[Entries on locating words and elements]
▬▬▬
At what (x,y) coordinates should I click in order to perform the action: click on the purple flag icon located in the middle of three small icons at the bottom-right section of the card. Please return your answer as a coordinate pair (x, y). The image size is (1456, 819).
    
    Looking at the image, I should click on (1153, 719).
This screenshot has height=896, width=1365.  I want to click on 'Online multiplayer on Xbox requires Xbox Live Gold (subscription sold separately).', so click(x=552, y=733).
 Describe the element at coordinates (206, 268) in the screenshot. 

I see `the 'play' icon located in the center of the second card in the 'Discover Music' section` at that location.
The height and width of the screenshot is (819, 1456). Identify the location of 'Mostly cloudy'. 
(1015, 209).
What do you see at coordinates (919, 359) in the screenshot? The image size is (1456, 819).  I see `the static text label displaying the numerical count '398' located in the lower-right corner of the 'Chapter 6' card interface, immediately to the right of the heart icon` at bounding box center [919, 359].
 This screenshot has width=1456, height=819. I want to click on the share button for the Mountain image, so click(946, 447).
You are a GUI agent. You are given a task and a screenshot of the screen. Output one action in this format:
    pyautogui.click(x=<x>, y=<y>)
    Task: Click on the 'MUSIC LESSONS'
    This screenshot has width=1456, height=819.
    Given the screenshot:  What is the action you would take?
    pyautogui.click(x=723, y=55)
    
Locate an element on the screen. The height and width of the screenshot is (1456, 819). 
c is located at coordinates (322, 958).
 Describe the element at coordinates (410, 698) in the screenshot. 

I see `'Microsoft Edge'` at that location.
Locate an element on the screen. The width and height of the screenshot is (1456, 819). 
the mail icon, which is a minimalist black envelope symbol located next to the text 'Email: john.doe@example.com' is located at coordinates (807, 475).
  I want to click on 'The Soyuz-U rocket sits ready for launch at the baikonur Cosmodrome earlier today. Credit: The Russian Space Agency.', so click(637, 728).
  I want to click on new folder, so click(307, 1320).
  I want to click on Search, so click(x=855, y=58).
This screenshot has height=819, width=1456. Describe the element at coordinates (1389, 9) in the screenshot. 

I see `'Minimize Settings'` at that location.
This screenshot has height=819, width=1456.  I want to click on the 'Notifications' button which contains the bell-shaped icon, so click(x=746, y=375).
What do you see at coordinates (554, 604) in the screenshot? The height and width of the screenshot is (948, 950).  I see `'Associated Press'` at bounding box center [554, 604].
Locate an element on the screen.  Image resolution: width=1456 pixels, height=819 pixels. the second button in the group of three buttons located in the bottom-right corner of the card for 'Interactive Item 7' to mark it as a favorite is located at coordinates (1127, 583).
▬▬▬
Stated task: Copy out every one of the entries above, word for word, without changing anything.

Written solution:
At what (x,y) coordinates should I click in order to perform the action: click on the purple flag icon located in the middle of three small icons at the bottom-right section of the card. Please return your answer as a coordinate pair (x, y). The image size is (1456, 819).
    
    Looking at the image, I should click on (1153, 719).
This screenshot has height=896, width=1365.  I want to click on 'Online multiplayer on Xbox requires Xbox Live Gold (subscription sold separately).', so click(x=552, y=733).
 Describe the element at coordinates (206, 268) in the screenshot. 

I see `the 'play' icon located in the center of the second card in the 'Discover Music' section` at that location.
The height and width of the screenshot is (819, 1456). Identify the location of 'Mostly cloudy'. 
(1015, 209).
What do you see at coordinates (919, 359) in the screenshot? The image size is (1456, 819).  I see `the static text label displaying the numerical count '398' located in the lower-right corner of the 'Chapter 6' card interface, immediately to the right of the heart icon` at bounding box center [919, 359].
 This screenshot has width=1456, height=819. I want to click on the share button for the Mountain image, so click(946, 447).
You are a GUI agent. You are given a task and a screenshot of the screen. Output one action in this format:
    pyautogui.click(x=<x>, y=<y>)
    Task: Click on the 'MUSIC LESSONS'
    This screenshot has width=1456, height=819.
    Given the screenshot:  What is the action you would take?
    pyautogui.click(x=723, y=55)
    
Locate an element on the screen. The height and width of the screenshot is (1456, 819). 
c is located at coordinates (322, 958).
 Describe the element at coordinates (410, 698) in the screenshot. 

I see `'Microsoft Edge'` at that location.
Locate an element on the screen. The width and height of the screenshot is (1456, 819). 
the mail icon, which is a minimalist black envelope symbol located next to the text 'Email: john.doe@example.com' is located at coordinates (807, 475).
  I want to click on 'The Soyuz-U rocket sits ready for launch at the baikonur Cosmodrome earlier today. Credit: The Russian Space Agency.', so click(637, 728).
  I want to click on new folder, so click(307, 1320).
  I want to click on Search, so click(x=855, y=58).
This screenshot has height=819, width=1456. Describe the element at coordinates (1389, 9) in the screenshot. 

I see `'Minimize Settings'` at that location.
This screenshot has height=819, width=1456.  I want to click on the 'Notifications' button which contains the bell-shaped icon, so click(x=746, y=375).
What do you see at coordinates (554, 604) in the screenshot? The height and width of the screenshot is (948, 950).  I see `'Associated Press'` at bounding box center [554, 604].
Locate an element on the screen.  Image resolution: width=1456 pixels, height=819 pixels. the second button in the group of three buttons located in the bottom-right corner of the card for 'Interactive Item 7' to mark it as a favorite is located at coordinates (1127, 583).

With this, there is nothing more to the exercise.